Exercise requirements:
1. List the people named in the credits on the Futurestates project page.
2. Continue the Futurestates project page from the point where it stops.

** Opening Excerpted passage block **

Futurestates
  • Futurestates: Season 3 Trailer

    This was a fun collaboration with ITVS for their Futurestates series. I designed the titles cards around the idea that predicting the future is like peering through a lens (microscope or telescope) where things are not quite in focus and we are unsure of what exactly we are looking at. The team at ITVS was great to work with and I'm glad I could be a part of a project that promotes independent filmmakers.

    www.futurestates.tv

    NOTE: I did not design the opening Futurestates logo animation.

    CREDITS: Benita Sills, Chris Turner, Brandon Sugiyama
  • PROCESS

    When I start project with a new client, I have a little ritual. It starts by waking early and walking to my favorite coffee shop, ordering a latte and sitting down to brainstorm.  I open two applications: my web browser and Text Edit.  I spend a few hours jotting down ideas, doing Google image searches, downloading and bookmarking reference images and video. I like Text Edit because it's straight forward and I don't think about formatting of any sort. I just type. Sometimes words or phrases and rarely complete sentences. The following is what I came up with on my first day working on the project.

** Closing Excerpted passage block **
** Opening Dataset section block **

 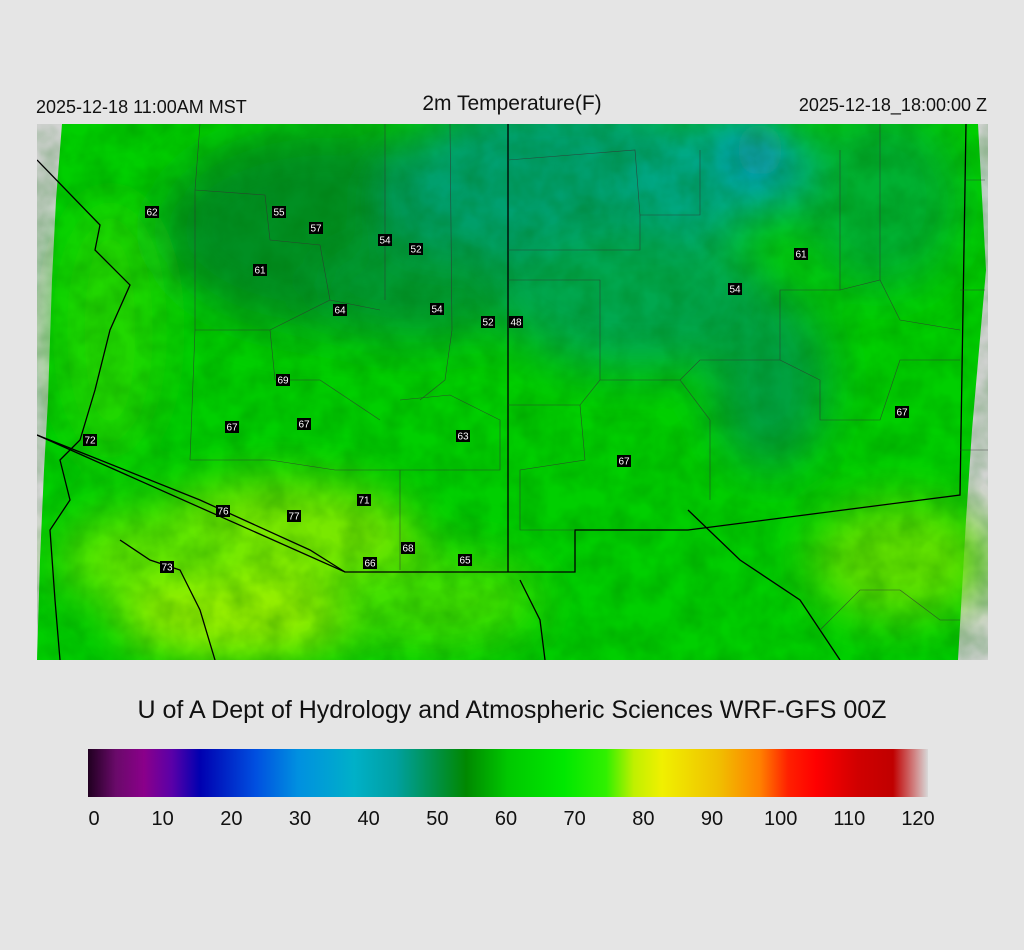 I want to click on station-temperature-label: 69, so click(x=283, y=382).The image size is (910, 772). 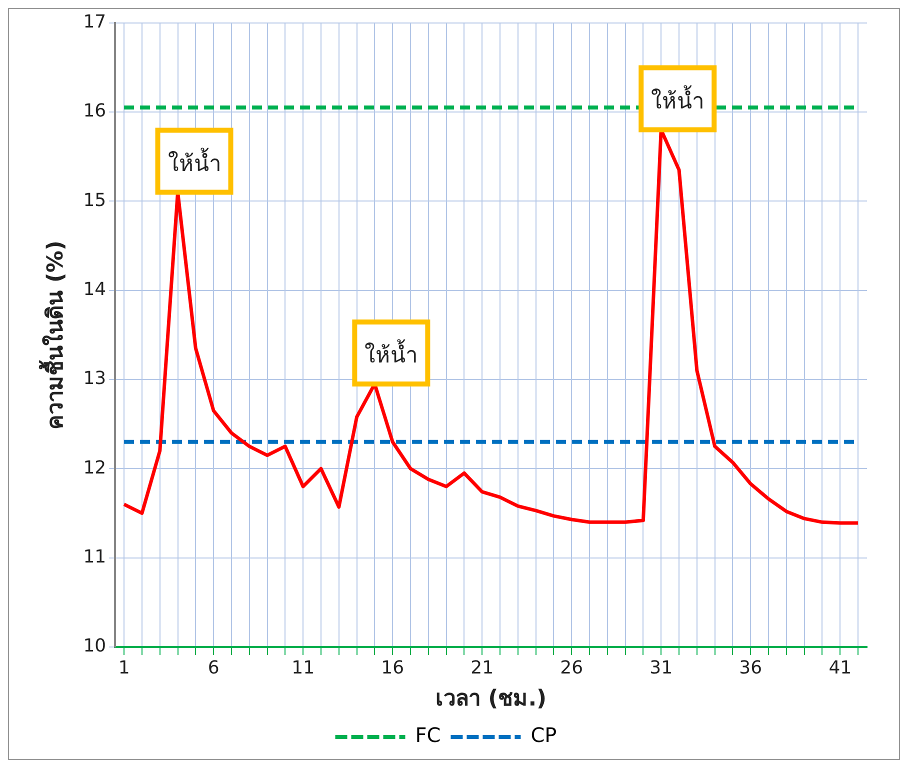 What do you see at coordinates (94, 379) in the screenshot?
I see `y-tick-label: 13` at bounding box center [94, 379].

** Closing Dataset section block **

Answer list:
1. Benita Sills, Chris Turner, Brandon Sugiyama

2.
  • The production schedule for this project was very short. We had budgeted a total of four working days for the title cards. In order to keep myself on schedule, I committed to one day for styleframes, one day for an initial motion test and lockup for all cards, then two days for final motion and revisions.

    This meant I had to design quickly, but I wanted to start with a solid concept. I took the jumbled mess of notes above and refined it to two approaches. I spent the remainder of the first day at a coworking space via my friends at Loosecubes and jumped into designing.

    Here's what I sent the team at ITVS along with the following frames:

    Treatment #1
    - Technological world meets with natural world. The text is metallic and mechanical looking, but set in a natural landscape. Hints of a digital overlay are superimposed on elements of the environment.
    Sporadic flashes of light.
    - The camera would swoop in quickly on the text, then do a slow push/pan/orbit. Keep the camera pitched at an angle, slight feel of uneasiness/floatiness.

    Treatment #2
    - Peering into the unknown, through a microscope/telescope. Use depth of field, camera focusses on one word, then the other. We are searching, peering into a world and trying to find meaning. Is what we are looking at small? Large? Near or far?
    - Camera would sweep in from left or right as if looking through a lens. Perhaps some quick flashes of barely distinguishable objects, flickering of a projector.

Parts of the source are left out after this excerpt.